Task description :: Switch every "Identify the location of" in the records below to "Give the position of", and reproduce all the lines with no other change.

(Entries on locating words and elements)

--------

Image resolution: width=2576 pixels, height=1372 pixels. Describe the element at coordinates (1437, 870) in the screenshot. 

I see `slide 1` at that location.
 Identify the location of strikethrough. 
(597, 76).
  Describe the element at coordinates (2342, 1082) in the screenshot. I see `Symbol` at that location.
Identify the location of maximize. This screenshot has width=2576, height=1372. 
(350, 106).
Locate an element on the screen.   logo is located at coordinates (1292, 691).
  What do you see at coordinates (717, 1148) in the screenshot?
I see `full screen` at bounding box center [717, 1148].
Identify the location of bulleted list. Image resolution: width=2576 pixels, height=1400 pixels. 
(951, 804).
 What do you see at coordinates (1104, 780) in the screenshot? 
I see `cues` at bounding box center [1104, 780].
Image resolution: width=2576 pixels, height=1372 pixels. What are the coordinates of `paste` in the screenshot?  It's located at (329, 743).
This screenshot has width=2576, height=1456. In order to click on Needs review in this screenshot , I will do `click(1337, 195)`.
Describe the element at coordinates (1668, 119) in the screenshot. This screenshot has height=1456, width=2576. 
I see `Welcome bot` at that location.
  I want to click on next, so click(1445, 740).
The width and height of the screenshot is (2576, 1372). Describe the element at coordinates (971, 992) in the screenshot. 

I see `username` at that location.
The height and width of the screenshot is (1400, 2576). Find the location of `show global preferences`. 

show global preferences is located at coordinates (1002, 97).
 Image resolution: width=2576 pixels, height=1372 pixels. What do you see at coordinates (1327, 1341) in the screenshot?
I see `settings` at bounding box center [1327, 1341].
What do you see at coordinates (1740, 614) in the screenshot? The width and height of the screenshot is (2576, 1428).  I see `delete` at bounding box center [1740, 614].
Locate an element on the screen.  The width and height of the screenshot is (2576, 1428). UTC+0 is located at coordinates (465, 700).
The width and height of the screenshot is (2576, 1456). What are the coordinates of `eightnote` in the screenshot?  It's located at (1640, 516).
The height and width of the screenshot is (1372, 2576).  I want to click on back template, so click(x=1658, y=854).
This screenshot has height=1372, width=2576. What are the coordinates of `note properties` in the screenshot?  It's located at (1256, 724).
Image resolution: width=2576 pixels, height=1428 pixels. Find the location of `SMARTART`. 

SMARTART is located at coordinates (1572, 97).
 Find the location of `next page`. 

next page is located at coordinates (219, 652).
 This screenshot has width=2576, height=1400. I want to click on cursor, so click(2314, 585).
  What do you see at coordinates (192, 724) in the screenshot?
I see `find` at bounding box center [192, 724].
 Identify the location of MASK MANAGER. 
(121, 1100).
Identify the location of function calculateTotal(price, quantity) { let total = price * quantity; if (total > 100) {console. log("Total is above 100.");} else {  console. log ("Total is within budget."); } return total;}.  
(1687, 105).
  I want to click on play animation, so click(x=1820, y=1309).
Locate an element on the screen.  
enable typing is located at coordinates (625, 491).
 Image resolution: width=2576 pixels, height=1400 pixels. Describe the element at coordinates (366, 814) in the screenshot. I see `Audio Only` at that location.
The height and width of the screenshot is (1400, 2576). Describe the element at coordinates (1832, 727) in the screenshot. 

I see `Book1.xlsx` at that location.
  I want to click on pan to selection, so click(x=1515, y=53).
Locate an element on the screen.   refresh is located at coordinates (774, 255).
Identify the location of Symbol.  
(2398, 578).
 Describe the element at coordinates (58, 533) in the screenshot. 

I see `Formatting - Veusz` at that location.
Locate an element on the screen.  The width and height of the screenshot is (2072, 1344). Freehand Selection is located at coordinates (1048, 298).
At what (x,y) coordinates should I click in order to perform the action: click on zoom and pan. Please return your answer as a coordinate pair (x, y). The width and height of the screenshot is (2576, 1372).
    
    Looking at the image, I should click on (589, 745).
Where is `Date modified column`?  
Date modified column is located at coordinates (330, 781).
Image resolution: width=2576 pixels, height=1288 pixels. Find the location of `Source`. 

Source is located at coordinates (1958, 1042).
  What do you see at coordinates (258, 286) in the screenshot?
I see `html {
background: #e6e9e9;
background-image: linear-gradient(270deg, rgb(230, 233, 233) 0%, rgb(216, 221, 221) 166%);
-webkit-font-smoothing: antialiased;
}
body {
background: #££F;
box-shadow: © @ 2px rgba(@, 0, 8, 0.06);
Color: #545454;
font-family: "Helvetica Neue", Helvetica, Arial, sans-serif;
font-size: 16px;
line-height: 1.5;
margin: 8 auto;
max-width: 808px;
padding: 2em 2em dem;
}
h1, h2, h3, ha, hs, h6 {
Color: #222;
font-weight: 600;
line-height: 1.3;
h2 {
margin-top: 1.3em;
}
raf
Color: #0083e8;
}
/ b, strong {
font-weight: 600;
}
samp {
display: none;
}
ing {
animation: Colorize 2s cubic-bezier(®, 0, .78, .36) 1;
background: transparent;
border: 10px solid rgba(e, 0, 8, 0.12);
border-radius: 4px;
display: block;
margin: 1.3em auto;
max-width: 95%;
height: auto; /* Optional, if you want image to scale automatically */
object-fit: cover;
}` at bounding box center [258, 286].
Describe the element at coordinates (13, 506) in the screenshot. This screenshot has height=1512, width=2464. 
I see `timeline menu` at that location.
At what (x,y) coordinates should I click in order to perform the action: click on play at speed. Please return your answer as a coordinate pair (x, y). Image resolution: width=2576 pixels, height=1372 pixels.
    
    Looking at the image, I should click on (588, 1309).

--------

Answer to the exercise ::
Image resolution: width=2576 pixels, height=1372 pixels. Describe the element at coordinates (1437, 870) in the screenshot. 

I see `slide 1` at that location.
 Give the position of strikethrough. 
(597, 76).
  Describe the element at coordinates (2342, 1082) in the screenshot. I see `Symbol` at that location.
Give the position of maximize. This screenshot has width=2576, height=1372. 
(350, 106).
Locate an element on the screen.   logo is located at coordinates (1292, 691).
  What do you see at coordinates (717, 1148) in the screenshot?
I see `full screen` at bounding box center [717, 1148].
Give the position of bulleted list. Image resolution: width=2576 pixels, height=1400 pixels. 
(951, 804).
 What do you see at coordinates (1104, 780) in the screenshot? 
I see `cues` at bounding box center [1104, 780].
Image resolution: width=2576 pixels, height=1372 pixels. What are the coordinates of `paste` in the screenshot?  It's located at (329, 743).
This screenshot has width=2576, height=1456. In order to click on Needs review in this screenshot , I will do `click(1337, 195)`.
Describe the element at coordinates (1668, 119) in the screenshot. This screenshot has height=1456, width=2576. 
I see `Welcome bot` at that location.
  I want to click on next, so click(1445, 740).
The width and height of the screenshot is (2576, 1372). Describe the element at coordinates (971, 992) in the screenshot. 

I see `username` at that location.
The height and width of the screenshot is (1400, 2576). Find the location of `show global preferences`. 

show global preferences is located at coordinates (1002, 97).
 Image resolution: width=2576 pixels, height=1372 pixels. What do you see at coordinates (1327, 1341) in the screenshot?
I see `settings` at bounding box center [1327, 1341].
What do you see at coordinates (1740, 614) in the screenshot? The width and height of the screenshot is (2576, 1428).  I see `delete` at bounding box center [1740, 614].
Locate an element on the screen.  The width and height of the screenshot is (2576, 1428). UTC+0 is located at coordinates (465, 700).
The width and height of the screenshot is (2576, 1456). What are the coordinates of `eightnote` in the screenshot?  It's located at (1640, 516).
The height and width of the screenshot is (1372, 2576).  I want to click on back template, so click(x=1658, y=854).
This screenshot has height=1372, width=2576. What are the coordinates of `note properties` in the screenshot?  It's located at (1256, 724).
Image resolution: width=2576 pixels, height=1428 pixels. Find the location of `SMARTART`. 

SMARTART is located at coordinates (1572, 97).
 Find the location of `next page`. 

next page is located at coordinates (219, 652).
 This screenshot has width=2576, height=1400. I want to click on cursor, so click(2314, 585).
  What do you see at coordinates (192, 724) in the screenshot?
I see `find` at bounding box center [192, 724].
 Give the position of MASK MANAGER. 
(121, 1100).
Give the position of function calculateTotal(price, quantity) { let total = price * quantity; if (total > 100) {console. log("Total is above 100.");} else {  console. log ("Total is within budget."); } return total;}.  
(1687, 105).
  I want to click on play animation, so click(x=1820, y=1309).
Locate an element on the screen.  
enable typing is located at coordinates (625, 491).
 Image resolution: width=2576 pixels, height=1400 pixels. Describe the element at coordinates (366, 814) in the screenshot. I see `Audio Only` at that location.
The height and width of the screenshot is (1400, 2576). Describe the element at coordinates (1832, 727) in the screenshot. 

I see `Book1.xlsx` at that location.
  I want to click on pan to selection, so click(x=1515, y=53).
Locate an element on the screen.   refresh is located at coordinates (774, 255).
Give the position of Symbol.  
(2398, 578).
 Describe the element at coordinates (58, 533) in the screenshot. 

I see `Formatting - Veusz` at that location.
Locate an element on the screen.  The width and height of the screenshot is (2072, 1344). Freehand Selection is located at coordinates (1048, 298).
At what (x,y) coordinates should I click in order to perform the action: click on zoom and pan. Please return your answer as a coordinate pair (x, y). The width and height of the screenshot is (2576, 1372).
    
    Looking at the image, I should click on (589, 745).
Where is `Date modified column`?  
Date modified column is located at coordinates (330, 781).
Image resolution: width=2576 pixels, height=1288 pixels. Find the location of `Source`. 

Source is located at coordinates (1958, 1042).
  What do you see at coordinates (258, 286) in the screenshot?
I see `html {
background: #e6e9e9;
background-image: linear-gradient(270deg, rgb(230, 233, 233) 0%, rgb(216, 221, 221) 166%);
-webkit-font-smoothing: antialiased;
}
body {
background: #££F;
box-shadow: © @ 2px rgba(@, 0, 8, 0.06);
Color: #545454;
font-family: "Helvetica Neue", Helvetica, Arial, sans-serif;
font-size: 16px;
line-height: 1.5;
margin: 8 auto;
max-width: 808px;
padding: 2em 2em dem;
}
h1, h2, h3, ha, hs, h6 {
Color: #222;
font-weight: 600;
line-height: 1.3;
h2 {
margin-top: 1.3em;
}
raf
Color: #0083e8;
}
/ b, strong {
font-weight: 600;
}
samp {
display: none;
}
ing {
animation: Colorize 2s cubic-bezier(®, 0, .78, .36) 1;
background: transparent;
border: 10px solid rgba(e, 0, 8, 0.12);
border-radius: 4px;
display: block;
margin: 1.3em auto;
max-width: 95%;
height: auto; /* Optional, if you want image to scale automatically */
object-fit: cover;
}` at bounding box center [258, 286].
Describe the element at coordinates (13, 506) in the screenshot. This screenshot has height=1512, width=2464. 
I see `timeline menu` at that location.
At what (x,y) coordinates should I click in order to perform the action: click on play at speed. Please return your answer as a coordinate pair (x, y). Image resolution: width=2576 pixels, height=1372 pixels.
    
    Looking at the image, I should click on (588, 1309).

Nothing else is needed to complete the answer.